So it's kind of like a license plate reader. You don't need to know the whole blueprint of the car going through if the little fast pass is focused just on the license plate. And that's what we're kind of building these environmental monitoring capability, to just tell who the drivers are in these ecosystems.

Meaghan Cuddy:
Cool. And so that's an amazing way to study biodiversity, by looking at the DNA rather than some of the traditional ways we've studied it, like collecting organisms or observing who's actually physically there. So how does this make biodiversity studies different than how they've been in the past?

Chris Meyer:
I think that's a great question. It's really amazing, actually, because I think that this is going to revolutionize how we assess and monitor ecosystems moving forward. Because you don't have to do it destructively, it's super non-invasive, right? You can go in and just take a thing of water, you don't have to disturb an animal, you don't have to actually remove it from its habitat. So it's really changing how we would assess, plus the other thing about it is because the DNA lingers for a while, it's shed and it's kind of floating around in the water, it leaves a record that's easier for us to sample so we don't have to be there right then and there when the fish swam by to count it, it leaves a trace of it for a while.
So actually the method might actually give us a better time-average perspective of who was there over a period of time. And so I think that that's really going to change the way we look at how these ecosystems are changing and how the policies and the different management practices we put into play can monitor the health of our oceans and fresh water systems.

Meaghan Cuddy:
That is so cool and I feel like would probably open up some really amazing new questions and new opportunities. So what are you using in your own work? How are you using this technology?

Chris Meyer:
We've been using the environmental DNA approach to compare it to our more standardized, like we were talking about, collecting the organisms and counting what's there. And I have one little example I can run through with everybody. We've been doing some studies in ... Let me see if I can make this go ... on this island called Tetiaroa, which is in French Polynesia. It's a beautiful island, actually. Marlon Brando bought it when he was filming "The Bounty" at that point and now he's giving it over and using it for the study system. So we've been monitoring the health of the ocean there. And if you can see this picture here, I don't know if you guys can see my cursor here, but you can see here this reef falls off right here. And so we've been monitoring the reef right there. We've been diving in the water.

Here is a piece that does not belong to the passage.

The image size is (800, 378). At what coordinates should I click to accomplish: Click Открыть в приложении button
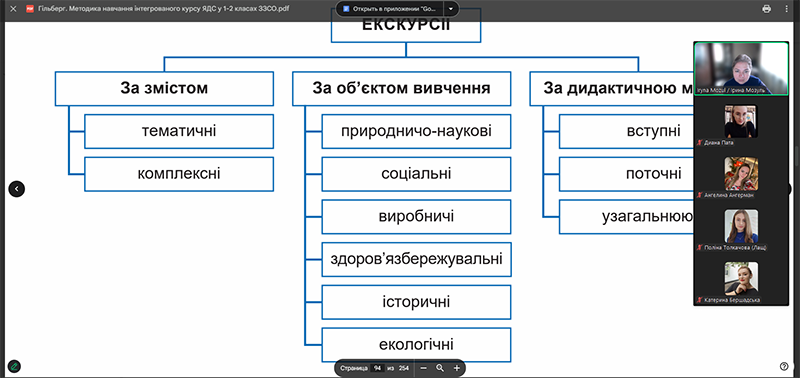point(390,9)
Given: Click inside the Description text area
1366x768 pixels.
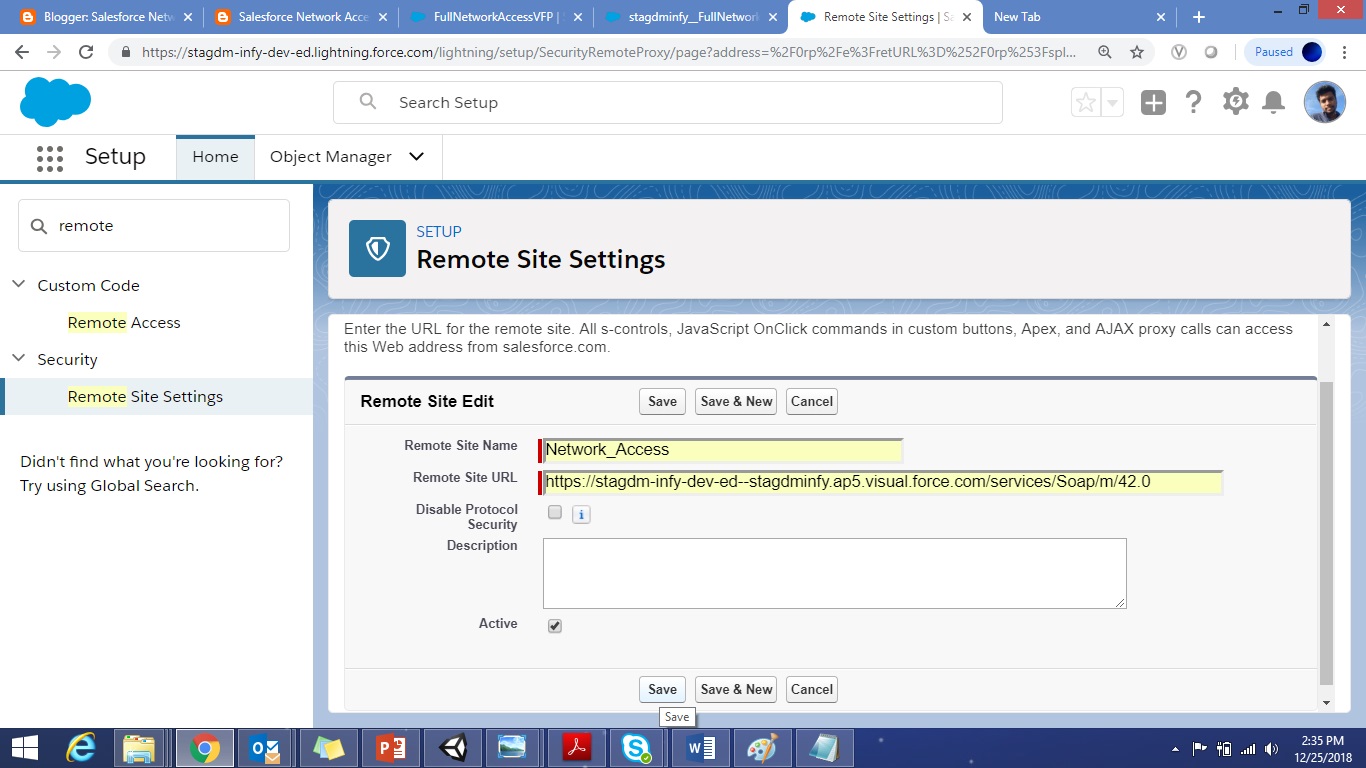Looking at the screenshot, I should [835, 573].
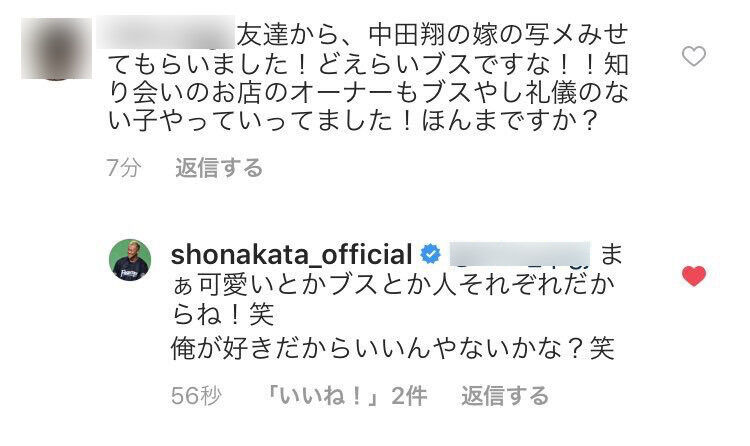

Here's a picture where Tetiaroa is, it's in the middle of nowhere. If you had Google Earth and you spun it around so you couldn't see any continents, then you zoomed in, that's where Tetiaroa would be. It's an amazing place to go visit. And we've been diving there, we've been putting down these kind of biological weather stations and we've been monitoring the health of the corals, but we also want to see how that's represented in the eDNA. So we've been collecting the water when we do this as well to see if we get similar profiles. Here's a picture of us out there in the field. We usually filter the water on the boat there as you can see through a net because we don't want a lot of algae and larger things to bias what we would get. And then we run it through the syringe and filters we have right here.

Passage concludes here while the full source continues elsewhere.